What is required
Copy out every line of the material below word for word, leaving out the pictures.

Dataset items
* Begin *

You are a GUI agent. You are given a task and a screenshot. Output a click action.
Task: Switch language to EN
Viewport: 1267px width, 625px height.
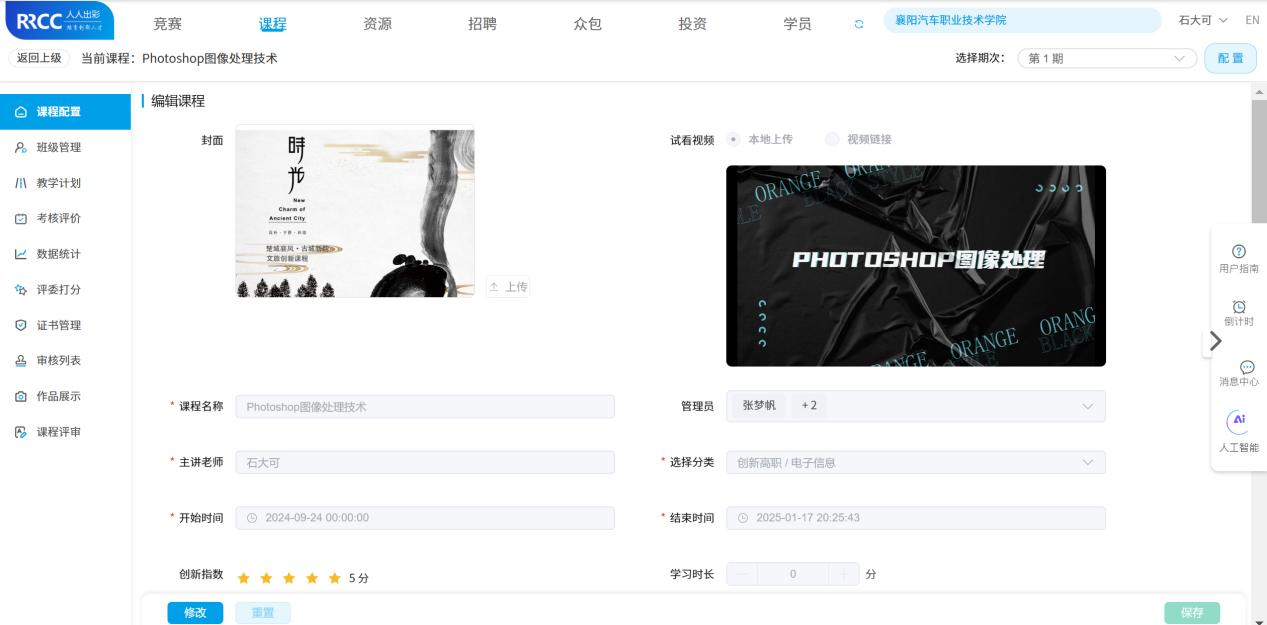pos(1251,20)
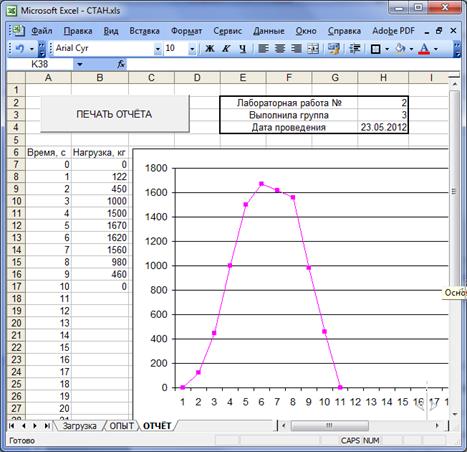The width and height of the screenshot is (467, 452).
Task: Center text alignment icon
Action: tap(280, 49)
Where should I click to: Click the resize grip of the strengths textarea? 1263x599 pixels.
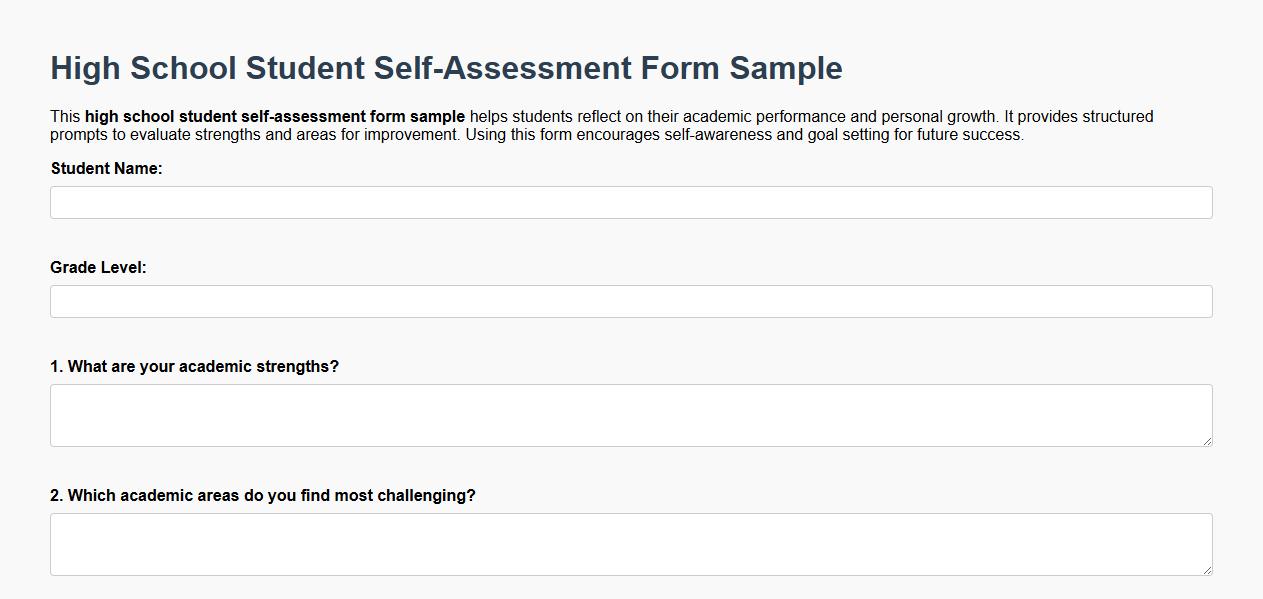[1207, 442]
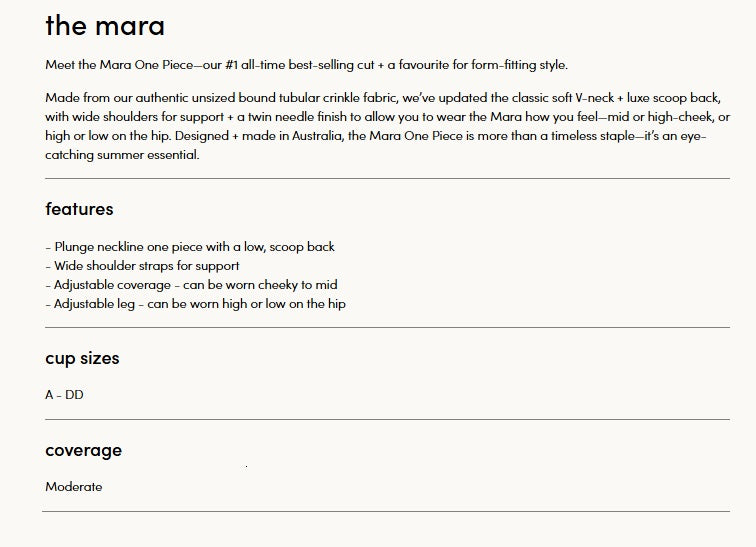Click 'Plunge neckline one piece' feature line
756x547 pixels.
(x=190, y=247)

* End *

Response for this exercise
You are a GUI agent. You are given a task and a screenshot. Output a click action.
Task: Switch language to EN
Viewport: 1267px width, 625px height.
pos(1251,20)
The width and height of the screenshot is (467, 452).
Task: Center text alignment icon
Action: tap(280, 49)
Where should I click to: Click the resize grip of the strengths textarea? 1263x599 pixels.
[1207, 442]
Click 'Plunge neckline one piece' feature line
756x547 pixels.
(x=190, y=247)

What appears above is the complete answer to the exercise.